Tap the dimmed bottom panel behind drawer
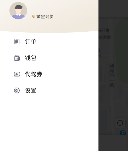 click(113, 143)
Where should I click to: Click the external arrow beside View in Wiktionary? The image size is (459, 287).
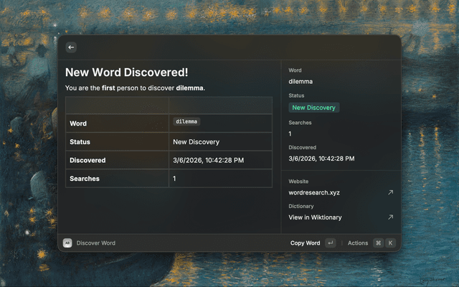[390, 217]

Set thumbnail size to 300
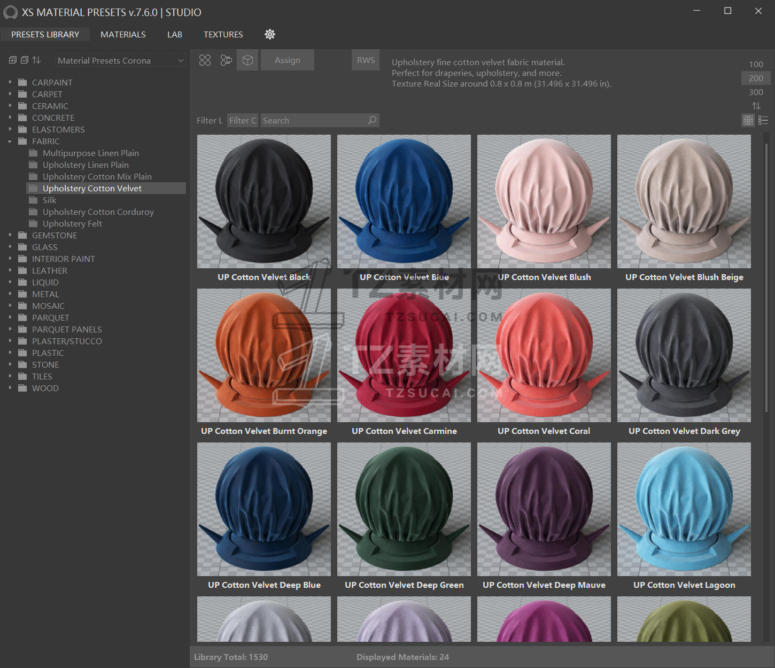point(756,92)
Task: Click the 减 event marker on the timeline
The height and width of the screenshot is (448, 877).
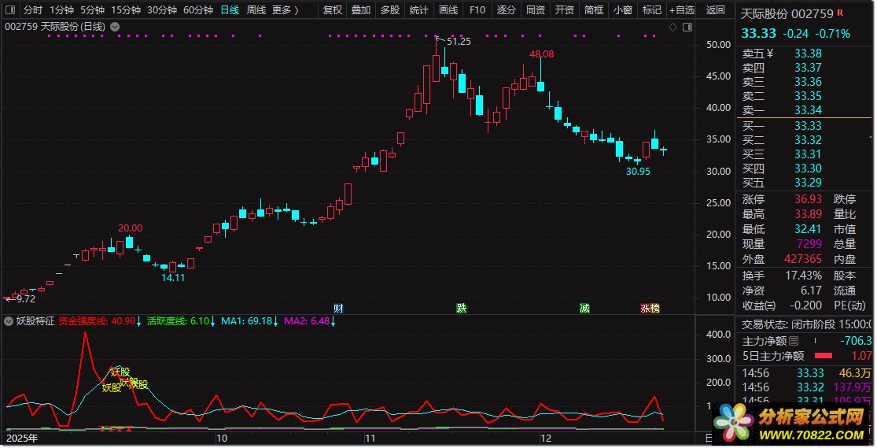Action: pyautogui.click(x=584, y=308)
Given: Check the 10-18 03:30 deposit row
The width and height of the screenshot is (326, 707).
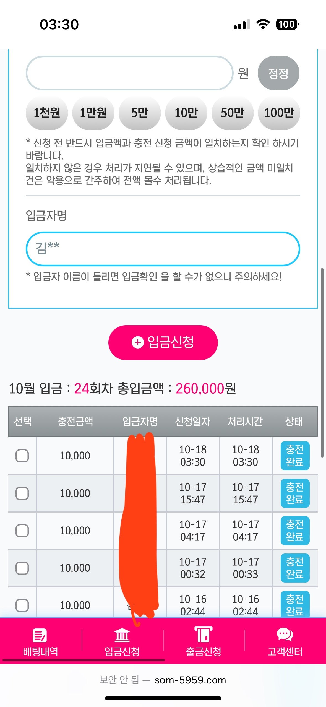Looking at the screenshot, I should (x=22, y=456).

■ **WHAT IS EXPECTED**
All lines above are to be restated word for word, with pictures excluded.

■ **SOLUTION**
Tap the dimmed bottom panel behind drawer
 click(113, 143)
Where should I click to: Click the external arrow beside View in Wiktionary? The image size is (459, 287).
[390, 217]

Set thumbnail size to 300
point(756,92)
Task: Click the 减 event marker on the timeline
The height and width of the screenshot is (448, 877).
Action: pyautogui.click(x=584, y=308)
Given: Check the 10-18 03:30 deposit row
The width and height of the screenshot is (326, 707).
Looking at the screenshot, I should (x=22, y=456).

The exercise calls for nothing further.